Our town – Boulder – is a constantly evolving kaleidoscope of residents who come and go. If we scratch below the surface of each other’s lives we often discover wonderful surprises. One such moment was revealed this month.
Jan Kleinbord, who was married to the late beloved Swan Lake chiropractor David Mamolen, brought out a number of her family albums and shared with us the history of her grandmother, Amy Weil Wertheimer.
Amy met Thornton Wilder, who wrote Our Town, in the summer of 1925. Amy, then 36 years old, was vacationing at a cottage on Lake Sunapee NH with her two daughters and stockbroker husband. Wilder, 28, was working on his MA in French Literature from Princeton, and getting ready to publish his first novel, The Cabala. He was tutoring for a nearby family on the lake. Amy was tall, good-looking, and a graduate of Barnard College. The two struck up a friendship that would last the rest of their lives. Amy passed away in 1972; Thornton in 1975.
After Wilder left Lake Sunapee that summer, he wrote to Amy, “I am looking for a wise, intelligent, and fairly tranquil friend. I should like it to be a lady, somewhat older than myself who will understand me so well…that I can write her conceitedly and she will understand…do you know anyone who would like to receive letters from me?” And thus began a long history – sometimes at Sunapee summers, sometimes in letters – between the older woman and the younger man.
Amy was, in fact, the first person to see the manuscript for Our Town. Wilder sent her his drafts, including his novels as well as plays, for her feedback. Their correspondence is now part of the Wilder archive, housed at Yale University. Misogynist history’s assessment of their fruitful relationship is that Amy was Wilder’s “pen pal”.

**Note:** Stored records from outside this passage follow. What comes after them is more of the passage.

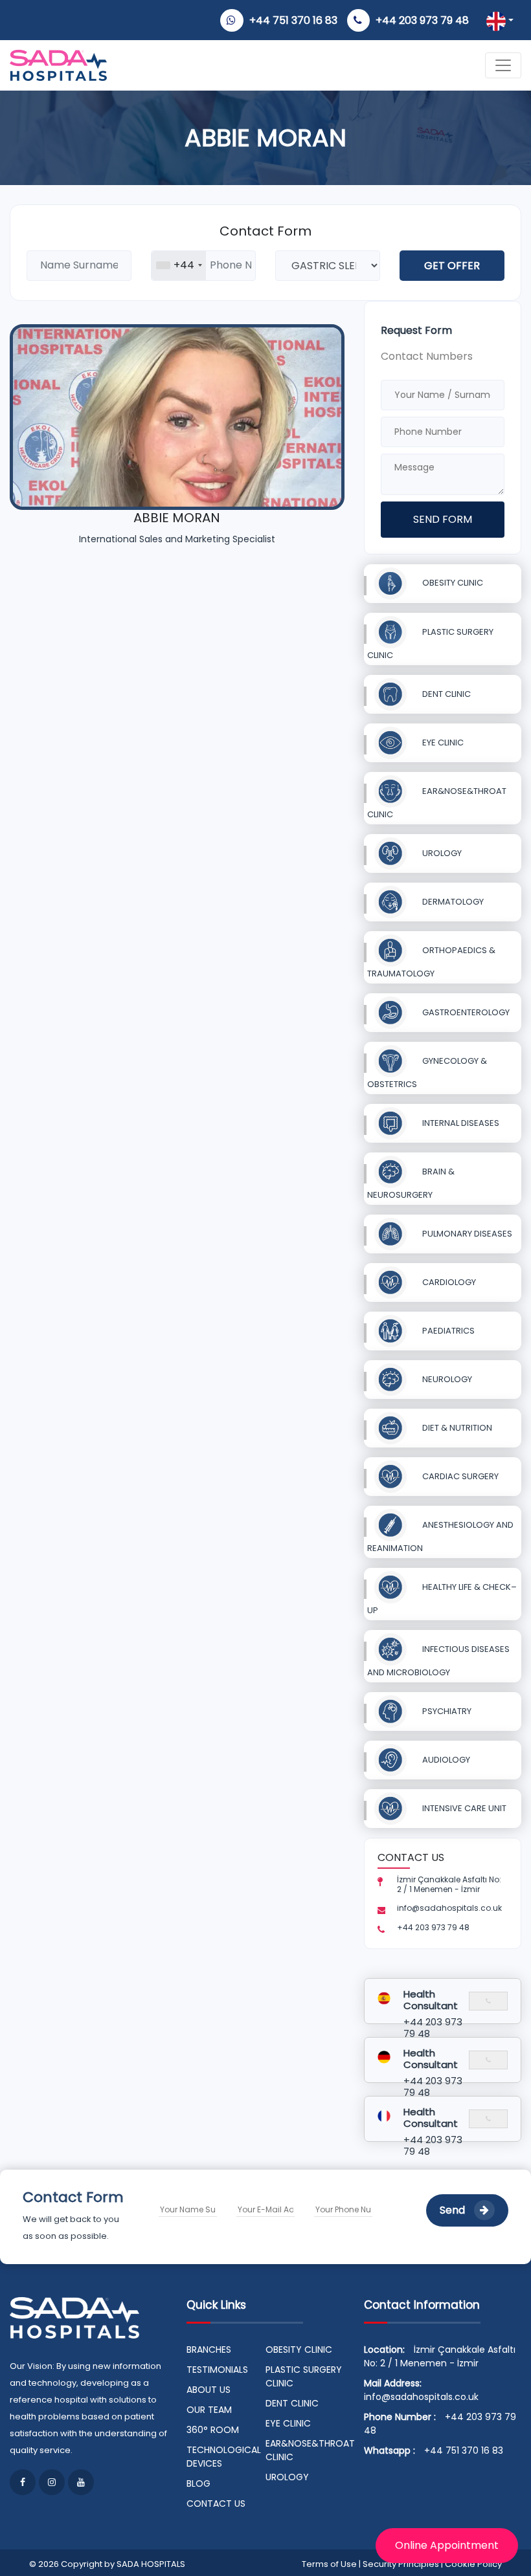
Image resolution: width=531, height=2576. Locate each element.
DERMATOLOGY (452, 902)
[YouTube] (81, 2482)
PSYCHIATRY (445, 1711)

Amy later divorced her husband and established community theaters in Connecticut, where she acted and directed in plays. Jan remembers her grandmother as a talented seamstress, a bookbinder, and a constant source of wonder and creativity. The formal portrait of Thornton Wilder rested on the piano.
Amy always carried a small folder of photos: one young Thornton and one older Thornton.
If you Google “Amy Weil Wertheimer” you will find nothing of her life or enduring relationship with Wilder. Many people have claimed to be Wilder’s close friend, but the rare mementos of a genuine connection between two creative artists – Thornton and Amy – reside here in Boulder.